Исходный текст ::
Несмотря на то, что, с сугубо эстетической точки зрения, такое обожествление техники едва ли нашло бы официальное признание «социалистического реализма», в социологической и политической области наследие Гастева (пусть без его имени!) все еще господствовало при Сталине. Образ будущего, нарисованный им, — в последних двух фразах уже дышит как бы атмосферой сталинского ГУЛАГа. Одухотворив материю, человек стал ее рабом. Уже Владимир Соловьев предвидел, что социализм (правда, он имел в виду не марксизм, а сен-симонизм) несет эту опасность: порабощение человека той самой материей, в спасении и одухотворении которой как раз и состоит его подлинное призвание{151}.

Этот мотив можно найти и у Достоевского, примечательно то, какое завершение он получает в «Братьях Карамазовых». Там говорится: «Люби… на земле и лобызай землю, целуй и., люби…, исступления не стыдись». «Тишина земная как бы сливалась с небесною, тайна земная соприкасалась со звездною… Он <Алеша — М. C.> не знал, для чего обнимал ее <землю — М. C.>, он не давал себе отчета, почему ему так неудержимо хотелось целовать ее… всю, но он целовал ее плача, рыдая и обливая своими слезами, и исступленно клялся любить ее, любить во веки веков»{152}. Известно, что Достоевский собирался продолжить роман, показав превращение главного героя, послушника Алеши Карамазова, в фанатика-революционера. Еще Карл Нетцель почувствовал, что бескомпромиссность по отношению к эмпирической действительности, присущая русской революционной традиции, восходит к традиции церковной{153}.

Ее максимализм соответствует тому, что Кант некогда назвал «трансцендентальной иллюзией». Речь идет о стремлении полностью воплотить Абсолют несмотря на мир эмпирических явлений. «Я жажду того, что находится не в этом мире». Эта формулировка принадлежит Мережковскому, убежденному религиозному революционеру. Александр Блок, величайший из русских поэтов-символистов (симпатизировавший партии левых эсеров, вступившей в союз с большевиками), писал в 1918 году, что ценность жизни зависит от безграничности предъявляемых ей требований и представляет собой результат веры — не в то, чем мир является, а в то, чем он должен стать{154}. Народник В. Г. Короленко выразил то же самое в простых словах: он страстно желал, чтобы то, что он считал справедливым, осуществилось немедленно!{155}

Абсолютное подчинение твари воле всемогущего творца, выражением которой является существующий на земле миропорядок — в смысле бессильного страха, испытываемого тварью по отношению к творцу, редко встречается в послепетровской русской религиозной традиции. Там, где его можно обнаружить, как, например, у Константина Леонтьева, сразу же появляются крайне реакционные политические выводы. Примечательно, что мировоззрение Леонтьева осталось сравнительно изолированным явлением в духовной истории России — как с религиозной, так и с политической точки зрения. В самом деле, Леонтьев, как справедливо заметил Г. Флоровский, не верил в способность мира к преображению{156}: «…Народ должен быть удержан свыше. При меньшей свободе… будет больше в смирении… для задержания народов… для наиболее позднего наступления последних времен»{157}.

Условие задачи ::
Пожалуйста, ответьте: в кого, согласно исходному тексту, Достоевский собирался превратить Алешу Карамазова в продолжении романа? Эти данные для работы не понадобятся.

Набор данных ::
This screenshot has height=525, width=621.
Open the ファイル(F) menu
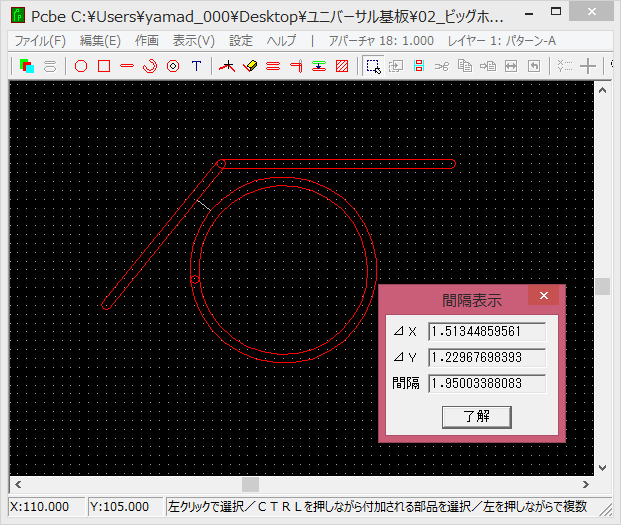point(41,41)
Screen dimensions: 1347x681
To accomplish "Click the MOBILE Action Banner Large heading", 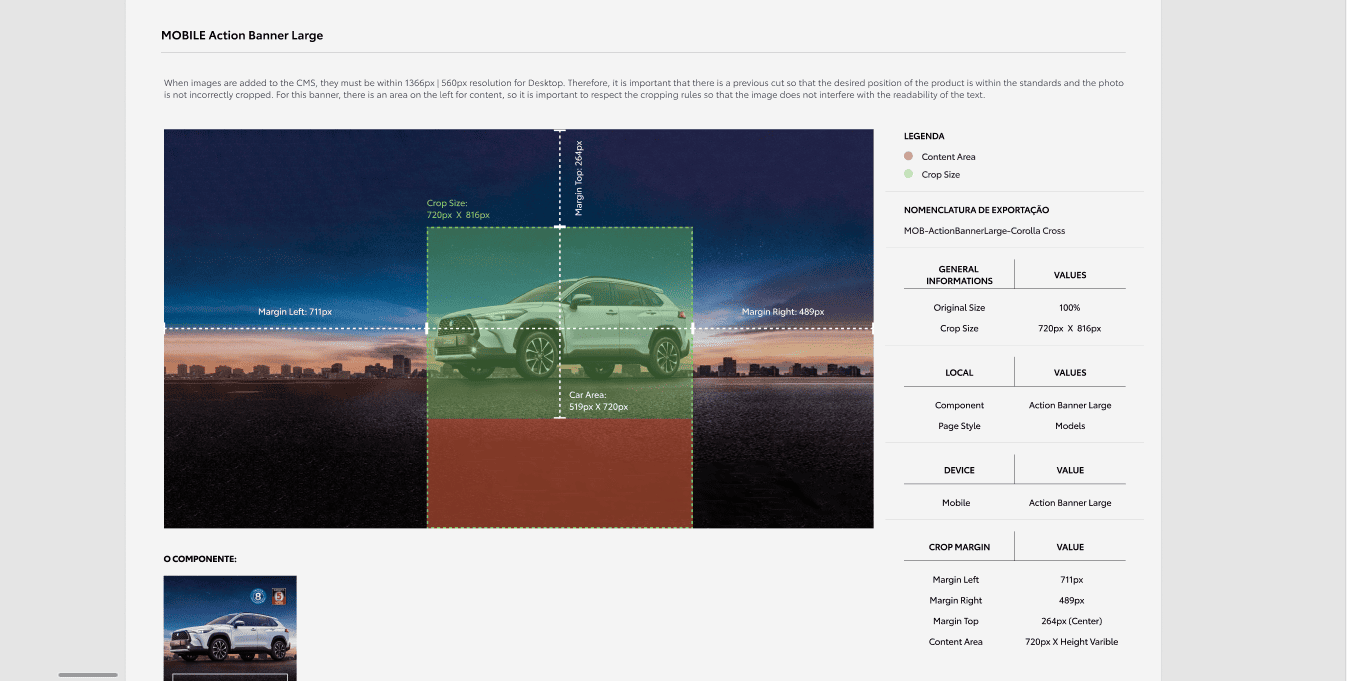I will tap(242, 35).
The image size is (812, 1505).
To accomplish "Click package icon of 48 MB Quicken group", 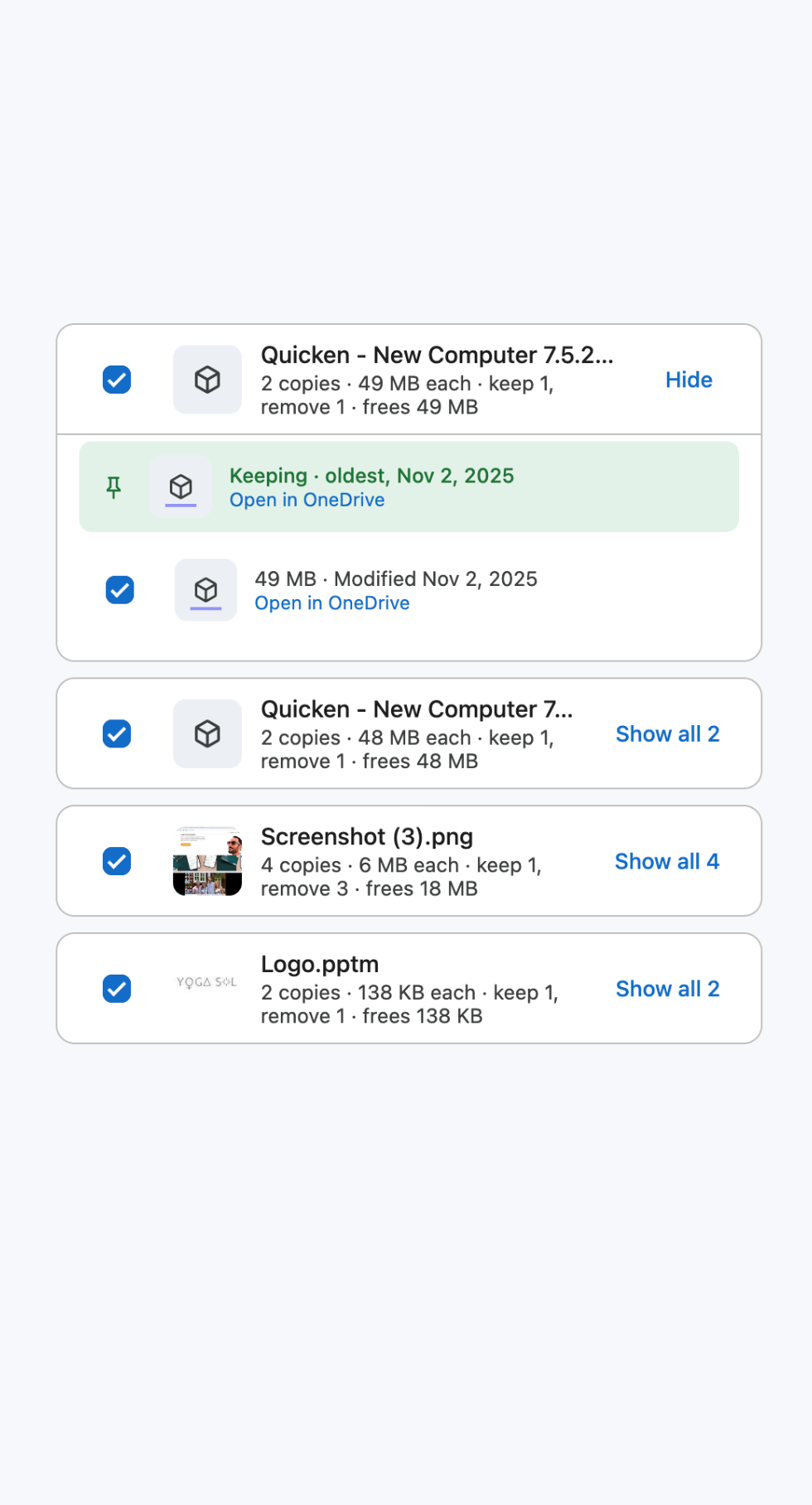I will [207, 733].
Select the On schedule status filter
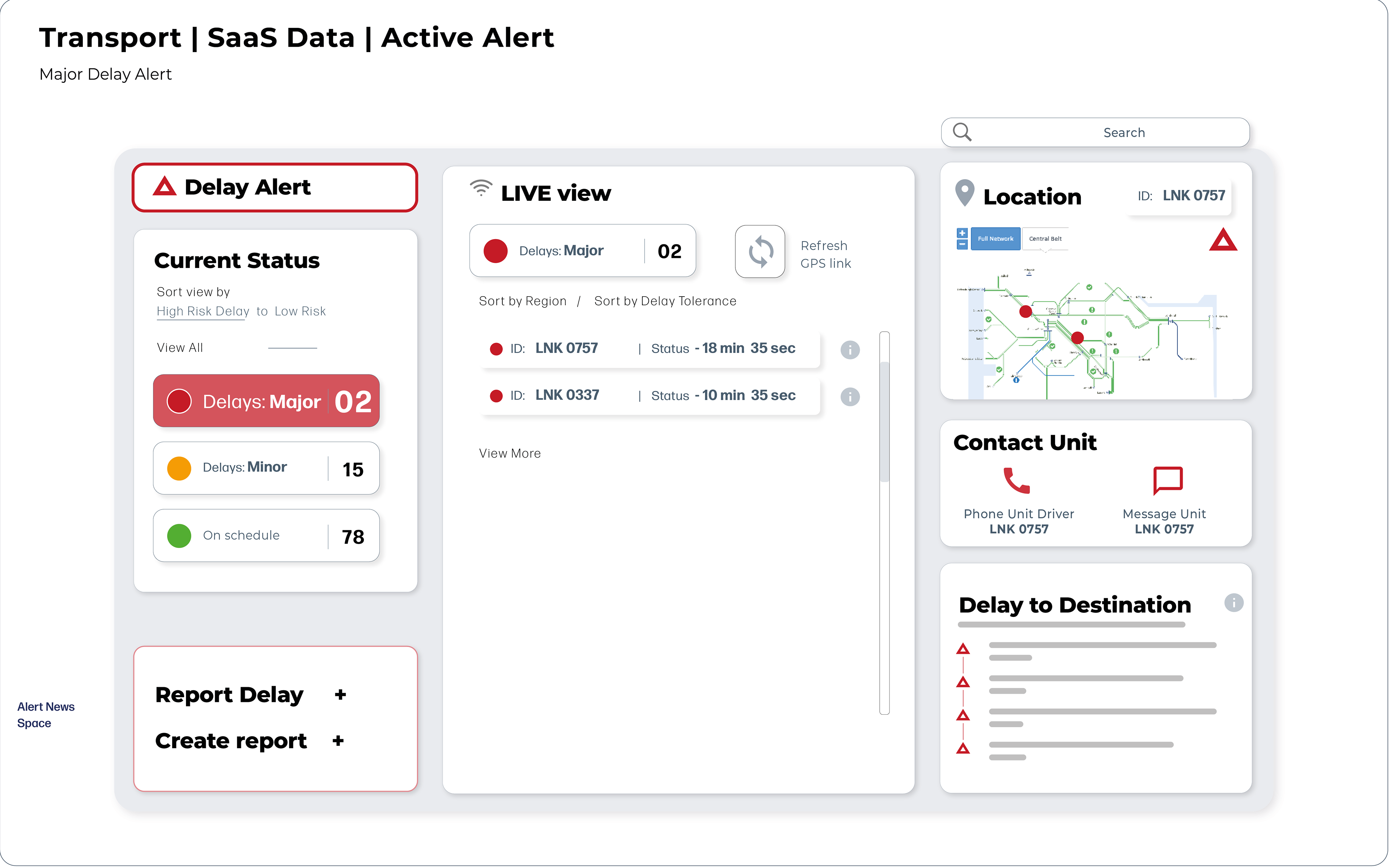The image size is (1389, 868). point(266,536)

==

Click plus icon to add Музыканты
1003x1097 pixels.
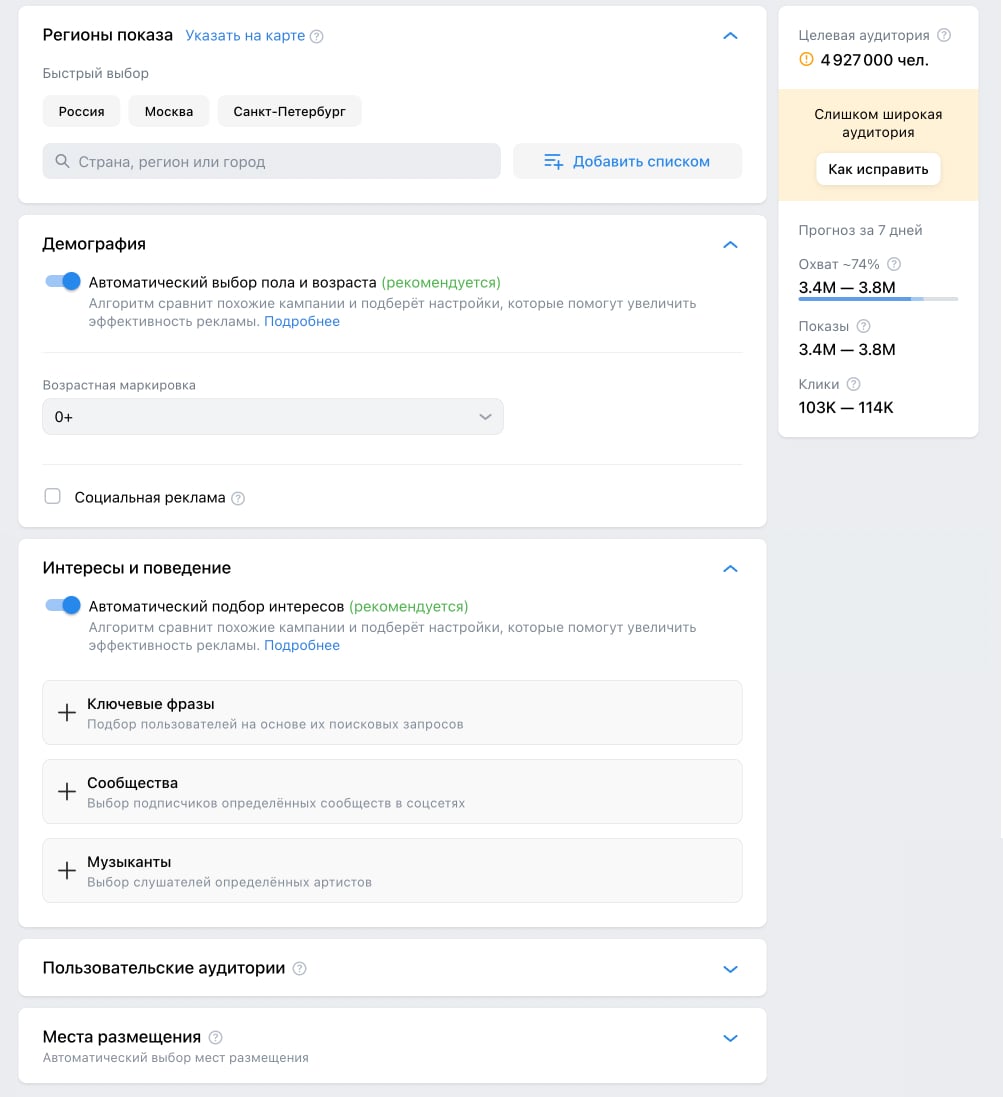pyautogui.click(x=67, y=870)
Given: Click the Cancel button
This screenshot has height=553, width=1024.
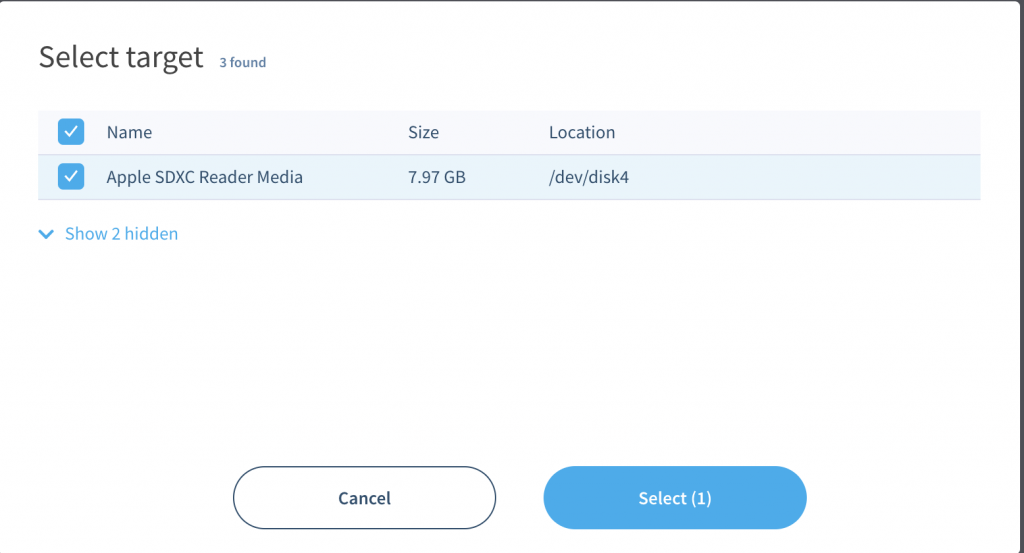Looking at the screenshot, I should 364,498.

--

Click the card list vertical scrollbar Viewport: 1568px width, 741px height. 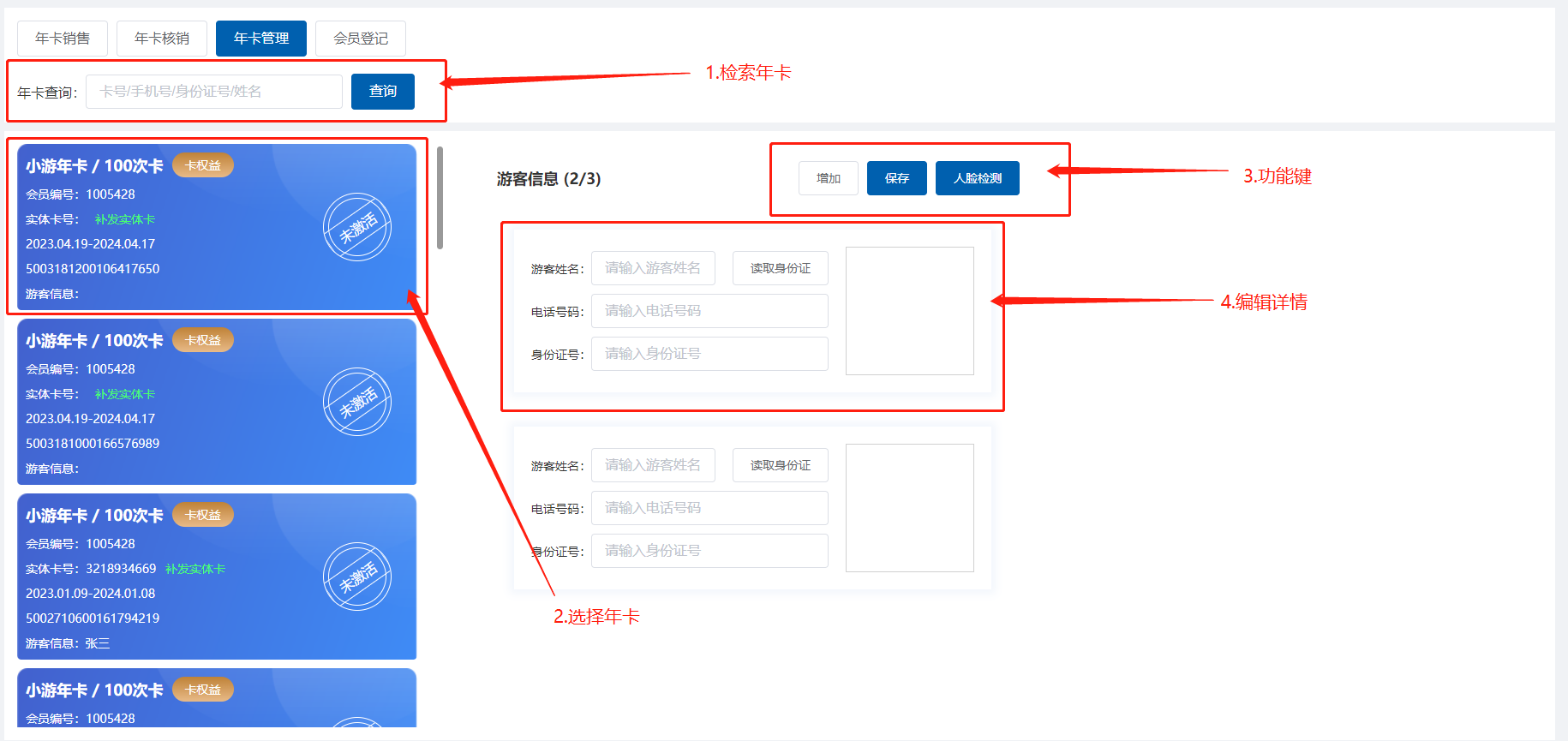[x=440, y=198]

Результат ::
В фанатика-революционера.